如何在单独的进程中并行运行Scrapy Crawler Process？（多处理）

Question

I am trying to do Multiprocessing of my spider . 我正在尝试对spider进行Multiprocessing 。 I know CrawlerProcess runs the spider in a single process. 我知道CrawlerProcess在单个进程中运行蜘蛛。

I want to run multiple times the same spider with different arguments. 我想用不同的参数多次运行同一蜘蛛。

I tried this but doesn't work. 我试过了，但是没有用。

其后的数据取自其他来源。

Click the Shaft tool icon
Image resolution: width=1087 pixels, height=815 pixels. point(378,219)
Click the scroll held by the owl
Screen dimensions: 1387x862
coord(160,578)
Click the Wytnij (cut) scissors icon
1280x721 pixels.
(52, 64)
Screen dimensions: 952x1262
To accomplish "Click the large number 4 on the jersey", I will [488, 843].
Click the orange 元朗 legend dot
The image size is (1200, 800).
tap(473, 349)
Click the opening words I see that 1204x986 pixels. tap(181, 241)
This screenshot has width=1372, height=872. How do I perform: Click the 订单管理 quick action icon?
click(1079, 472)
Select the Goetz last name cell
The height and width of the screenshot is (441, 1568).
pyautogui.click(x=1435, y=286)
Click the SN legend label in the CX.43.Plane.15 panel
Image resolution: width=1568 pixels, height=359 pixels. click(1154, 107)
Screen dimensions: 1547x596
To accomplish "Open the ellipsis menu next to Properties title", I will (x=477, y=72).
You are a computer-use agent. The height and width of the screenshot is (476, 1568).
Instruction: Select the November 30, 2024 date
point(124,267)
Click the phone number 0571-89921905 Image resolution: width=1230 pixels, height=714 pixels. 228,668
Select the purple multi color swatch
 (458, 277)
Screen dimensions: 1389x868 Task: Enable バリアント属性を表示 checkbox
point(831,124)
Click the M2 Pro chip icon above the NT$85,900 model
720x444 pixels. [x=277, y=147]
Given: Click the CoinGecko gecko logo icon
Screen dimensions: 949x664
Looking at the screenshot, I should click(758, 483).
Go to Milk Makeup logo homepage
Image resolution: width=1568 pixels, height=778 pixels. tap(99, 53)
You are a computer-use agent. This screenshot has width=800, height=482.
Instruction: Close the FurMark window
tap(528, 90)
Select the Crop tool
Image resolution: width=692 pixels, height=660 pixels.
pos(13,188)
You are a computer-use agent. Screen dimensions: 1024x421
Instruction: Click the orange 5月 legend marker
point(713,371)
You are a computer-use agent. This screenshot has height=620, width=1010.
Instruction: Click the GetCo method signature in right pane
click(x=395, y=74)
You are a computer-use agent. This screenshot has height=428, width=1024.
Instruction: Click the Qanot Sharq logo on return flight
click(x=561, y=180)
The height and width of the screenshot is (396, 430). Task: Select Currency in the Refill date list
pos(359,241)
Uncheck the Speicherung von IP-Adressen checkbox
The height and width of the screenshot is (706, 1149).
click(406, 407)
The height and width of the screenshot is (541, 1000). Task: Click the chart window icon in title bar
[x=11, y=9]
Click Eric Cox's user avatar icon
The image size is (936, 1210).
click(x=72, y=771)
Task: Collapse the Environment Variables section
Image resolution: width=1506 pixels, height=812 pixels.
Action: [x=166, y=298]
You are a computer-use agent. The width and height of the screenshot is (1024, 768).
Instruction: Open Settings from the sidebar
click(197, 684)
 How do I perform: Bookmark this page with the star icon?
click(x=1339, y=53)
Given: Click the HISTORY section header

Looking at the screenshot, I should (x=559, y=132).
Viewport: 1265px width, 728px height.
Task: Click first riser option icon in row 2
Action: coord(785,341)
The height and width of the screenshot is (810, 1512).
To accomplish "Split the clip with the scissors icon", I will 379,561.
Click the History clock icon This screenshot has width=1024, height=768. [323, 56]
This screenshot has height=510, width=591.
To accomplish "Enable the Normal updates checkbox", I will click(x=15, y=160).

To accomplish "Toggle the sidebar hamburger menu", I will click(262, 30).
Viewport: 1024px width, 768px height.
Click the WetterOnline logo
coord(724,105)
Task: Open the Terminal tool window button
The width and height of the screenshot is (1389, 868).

How do I do multiprocessing? 如何进行多处理？

Please do help. 请帮忙。 Thanks. 谢谢。

from scrapy.utils.project import get_project_settings
import multiprocessing
from scrapy.crawler import CrawlerProcess

process = CrawlerProcess(settings=get_project_settings())
process.crawl(Spider, data=all_batches[0])

process1 = CrawlerProcess(settings=get_project_settings())
process1.crawl(Spider, data=all_batches[1])

p1 = multiprocessing.Process(target=process.start())
p2 = multiprocessing.Process(target=process1.start())

p1.start()
p2.start()

Answer 1

You need to run each scrapy crawler instance inside a separate process. 您需要在单独的进程中运行每个scrapy爬网程序实例。 This is because scrapy uses twisted , and you can't use it multiple times in the same process. 这是因为scrapy使用twisted ，并且您不能在同一过程中多次使用它。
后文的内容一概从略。